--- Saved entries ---
++++++

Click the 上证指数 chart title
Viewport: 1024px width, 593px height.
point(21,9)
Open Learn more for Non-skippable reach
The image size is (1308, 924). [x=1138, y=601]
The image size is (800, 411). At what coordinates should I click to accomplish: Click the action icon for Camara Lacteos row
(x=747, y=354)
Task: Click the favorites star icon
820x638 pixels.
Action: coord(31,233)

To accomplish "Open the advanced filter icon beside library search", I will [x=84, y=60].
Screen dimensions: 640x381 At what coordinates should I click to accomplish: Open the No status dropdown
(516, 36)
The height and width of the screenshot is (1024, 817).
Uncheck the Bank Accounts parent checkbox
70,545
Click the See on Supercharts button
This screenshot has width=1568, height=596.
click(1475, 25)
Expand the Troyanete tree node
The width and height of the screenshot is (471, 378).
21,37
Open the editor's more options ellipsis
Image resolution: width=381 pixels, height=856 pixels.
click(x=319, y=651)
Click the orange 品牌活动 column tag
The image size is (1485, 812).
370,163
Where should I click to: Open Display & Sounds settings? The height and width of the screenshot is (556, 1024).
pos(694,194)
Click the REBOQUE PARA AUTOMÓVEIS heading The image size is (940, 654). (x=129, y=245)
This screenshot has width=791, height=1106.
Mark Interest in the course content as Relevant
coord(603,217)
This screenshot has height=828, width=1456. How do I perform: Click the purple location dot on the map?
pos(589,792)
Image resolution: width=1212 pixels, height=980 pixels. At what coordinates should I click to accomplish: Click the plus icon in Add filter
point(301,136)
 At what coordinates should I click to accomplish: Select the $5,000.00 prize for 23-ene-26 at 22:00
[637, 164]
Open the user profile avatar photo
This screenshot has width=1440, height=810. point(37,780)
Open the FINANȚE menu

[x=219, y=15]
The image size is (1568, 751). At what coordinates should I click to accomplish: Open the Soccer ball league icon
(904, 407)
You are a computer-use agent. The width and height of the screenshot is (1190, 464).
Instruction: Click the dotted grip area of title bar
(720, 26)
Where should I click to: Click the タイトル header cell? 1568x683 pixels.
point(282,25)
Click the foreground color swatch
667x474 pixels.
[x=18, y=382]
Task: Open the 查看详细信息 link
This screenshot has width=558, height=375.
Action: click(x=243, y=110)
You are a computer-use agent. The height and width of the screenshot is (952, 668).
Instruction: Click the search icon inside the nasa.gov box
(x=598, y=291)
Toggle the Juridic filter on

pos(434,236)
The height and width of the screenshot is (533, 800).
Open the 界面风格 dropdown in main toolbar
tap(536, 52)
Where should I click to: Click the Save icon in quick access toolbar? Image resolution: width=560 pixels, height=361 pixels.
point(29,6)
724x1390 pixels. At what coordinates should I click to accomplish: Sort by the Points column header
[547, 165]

++++++

--- Goal of the exercise ---
Look through the records above and please copy every line in which the string "Task" occurs.

--- Exercise result ---
Task: Click the favorites star icon
Task: Open the 查看详细信息 link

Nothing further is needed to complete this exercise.